**EXTRACT PROVIDED:**
..............................

A free trade zone could be of great benefit to Africa. However there is one big technicality to overcome.

African governments have a hard time raising money from taxes. (subsistence farming is not taxable). Tariffs are a major source of revenue. So we need to offer them incentives, if we want to get this idea off the ground.

Serf: perhaps the best incentive would be mutual funds hoilding assets in various African companies? Then they'd have every reason to open the throttle on the economy.

Heck, generalize it: lets pay our own politicians in FTSE-linked funds.

The most essential precursor to trade - much less free trade - is enforceable property rights. That was the basis of Western prosperity and stable government. The former leads to a property-owing class which then provides a tax base which governments can exploit.

Essential and welcome though Mitchell's suggestions is, therefore, it is downstream - a bit like recommending new decor for a burning building, without first putting out the fire.


You are largely correct. The "tariffs" at the borders are also a major source of income for the bureaucrats personally, whose livelihood often depends on being able to extract payments from exporters/importers.

The most essential precursor to trade - much less free trade - is enforceable property rights.

A very good point and one for which, thankfully there is a solution.

Surely, one of the most essential precursors to progress in Africa is the removal of the numerous corrupt Governments. Any other changes will just see yet more money poured down the drain to salve Western consciences rather than improving the lot of the African peoples.

Instead of free trade for Africa, how about free trade for the world? Cease this creation of regional trading fortresses and allow everyone to benefit from cheaper goods and greater competition.

Agreed Richard, but free trade for Africa would surely be a stepping stone towards that.

..............................

**TASK DESCRIPTION:** In the comment thread on African free trade, what is named as the most essential precursor to trade?

**MATERIAL:**
..............................

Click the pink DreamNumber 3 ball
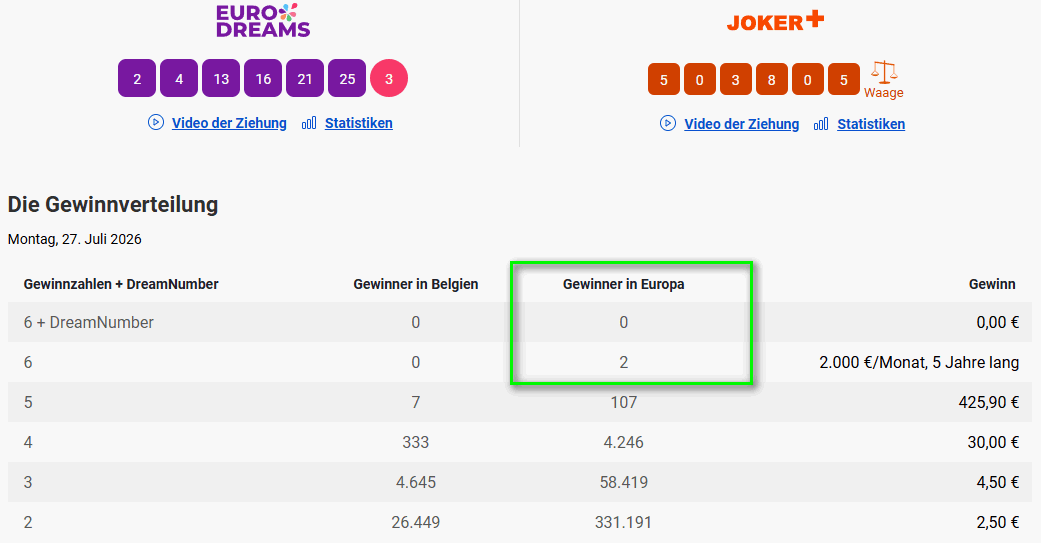This screenshot has height=543, width=1041. click(389, 78)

..............................

**TASK SOLUTION:** Enforceable property rights.